Lou didn’t want any pity, either. This is extrapolating an awful lot from such short acquaintance, but the impression I got was that she CAN do most of the things most of the rest of us can do, even if she has to work a little harder at it, and you’re NOT going to just hold doors open or grab baggages or any of the other simple small courtesies we extend eachother as a matter of course unless you want to get your face slapped. She can stand on her own two flippers, damnit, and you’d better accord her the respect that fact demands.
I don’t think she finds herself thinking “Gee, if I’d had regular hands like anybody else, I’d be able to hold up my bag of groceries and unlock the door at the same time”. Well, maybe once or twice a decade. Being born that way, I should imagine she just sets the bag down, unlocks the door and moves on, does it, in fact, daily or every other day with no more thought anybody else would give to the process of opening a door.
What is she missing? Who knows? She might not be able to play sonatas on the piano, but that doesn’t stop her from enjoying their richness and expressiveness when somebody else does. Maybe she’ll never know the joy of ripping around the mountains on a 10 speed bike or in a stickshift sports car behind the wheel, but if she were to be of a mind, there’d be absolutely nothing to stop her from going up those mountains to enjoy a weekend of burnt wieners, singing birds and burbling mountain springs.
Pity me that I can’t hear in stereo? Go ahead; you may be right, I’ll never know that joy. It’d be better to “pity” me that I can’t engage in normal conversation in most places or circumstances, though.

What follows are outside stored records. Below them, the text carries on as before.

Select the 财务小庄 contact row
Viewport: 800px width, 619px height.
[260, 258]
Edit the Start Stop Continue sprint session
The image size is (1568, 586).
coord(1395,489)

I can hear things in music most people can’t, because I can MAKE music. I play a piano (with far greater enjoyment than skill, alas), and have managed to squeak out a concert or two with a smallish tuba (a “baritone” or “euphonium”) and enjoyed twittering with a flute. *I* pity the poor hearing sucker who can’t even remember or carry a tune. Stereo or not, I enjoy wordless music.
Better yet, though, don’t pity me at all. I, too, can generally stand on my own two flippers, even if I usually wind up standing alone. I can enjoy a movie alone just as easily as with friends, and I’m perfectly comfortable running off to a restaurant to have a burger with nothing but a novel for company. Fridays and Saturdays and Christmasses and Thanksgivings are not times for me to dread if I’m far from home because life has taught me that you don’t die if you don’t always have people around to cling to all the time.

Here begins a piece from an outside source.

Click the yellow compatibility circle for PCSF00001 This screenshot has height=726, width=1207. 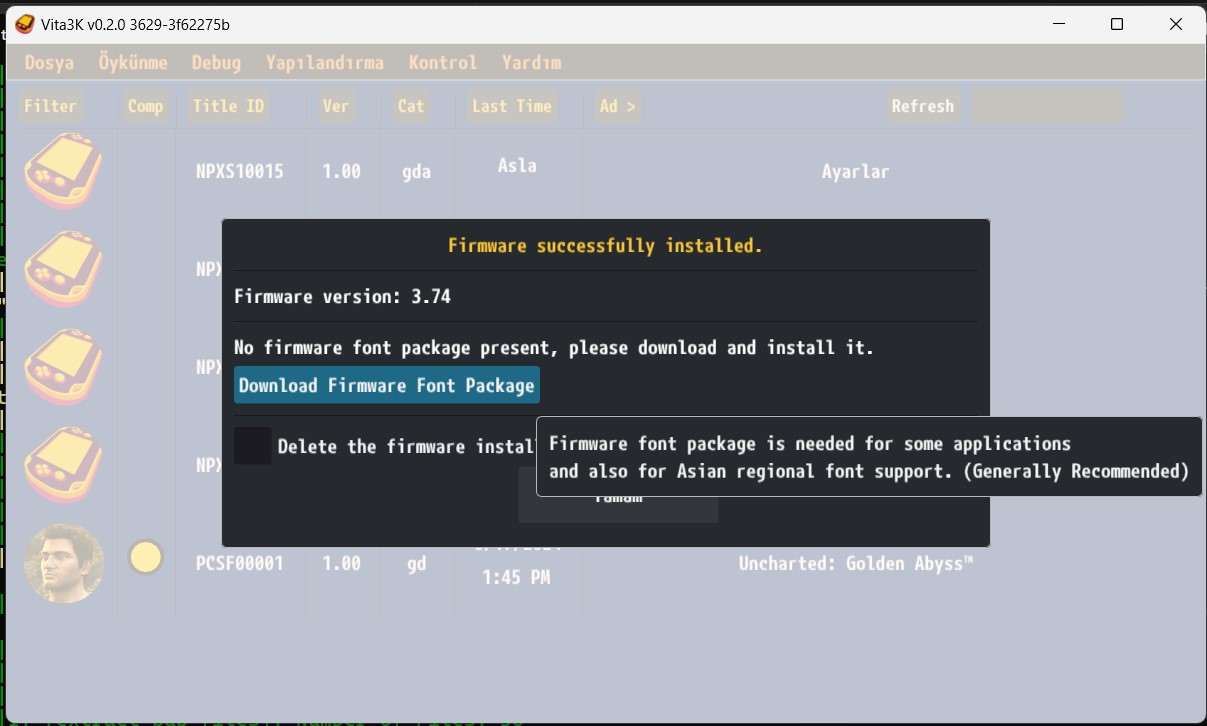coord(146,557)
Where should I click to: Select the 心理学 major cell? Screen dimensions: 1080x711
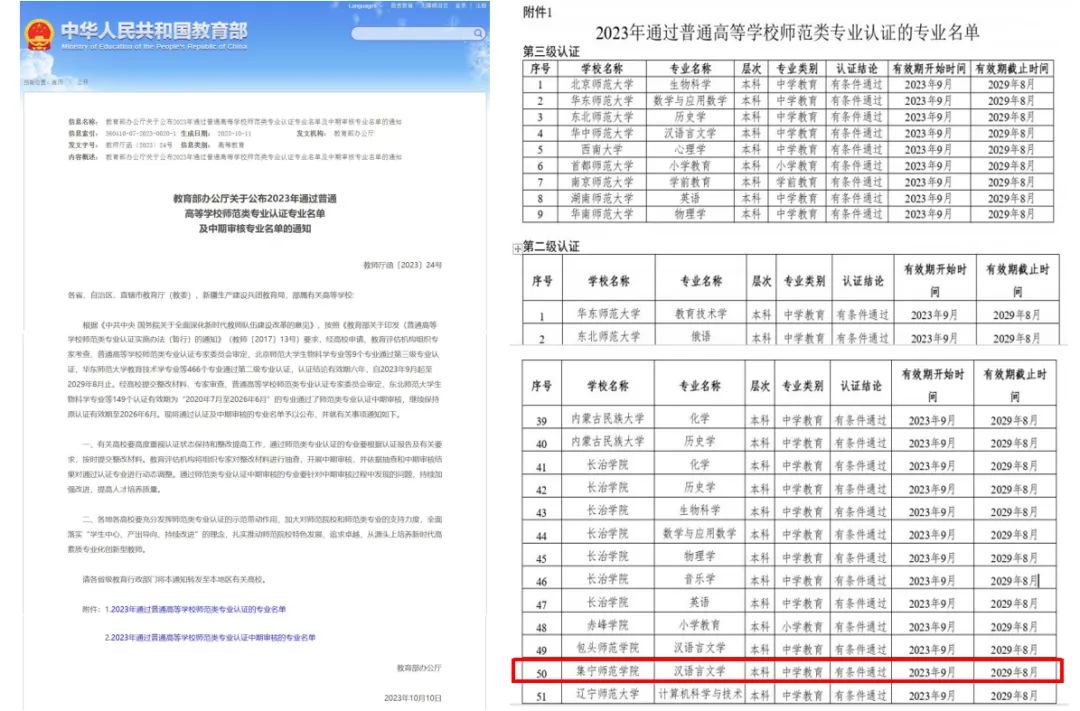[688, 149]
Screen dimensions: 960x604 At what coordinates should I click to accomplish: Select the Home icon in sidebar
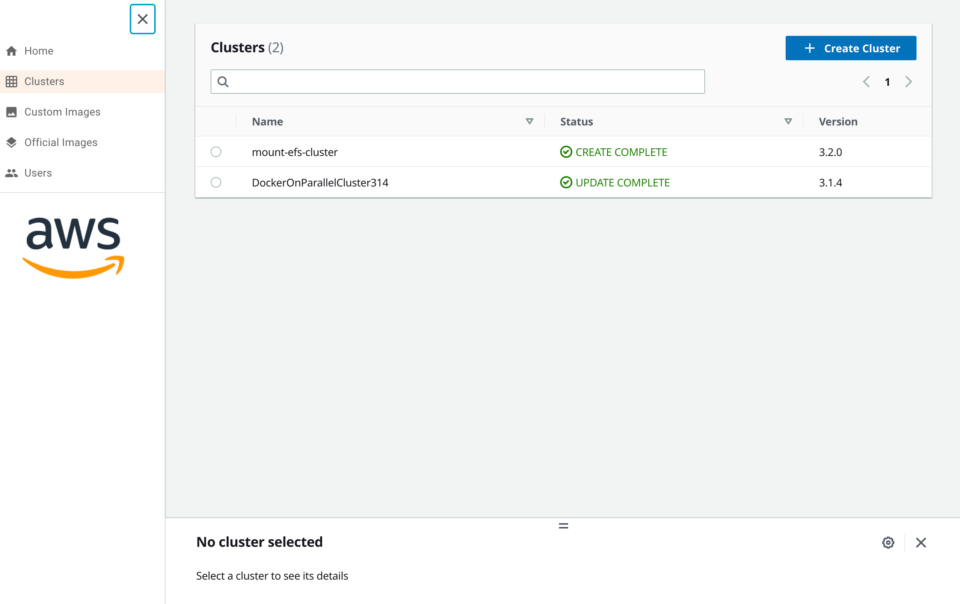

It often seems that life gives back something for everything it takes away, although it’s not always evident that the “giving back” is happening. I myself pity the person who’s emotionally incapacitated by not having a date on Friday night, or can’t read the directions on a box of laundry detergent from Canada because it’s all in French, or figure out from a map which exit to get off on when traveling in some other state or country. Seems to me these kinds of people spend so much time being terrified that somebody is going to think ill of them that they never take the time to have their own damn lives.
Batshua isn’t “pitying”, per se. She does a wonderful job of recognising that I have trouble with verbal communication, and while she sometimes has to be reminded that it’s not her fault when that happens, neither has she EVER suggested that I might be somehow “not HUMAN” because of that trouble. She’s never pre-emptively told me what somebody else has said unless I asked first.
She’s simply deploring that I will never know a pleasure she takes for granted. I could similarly deplore quite a few I fear she may never know.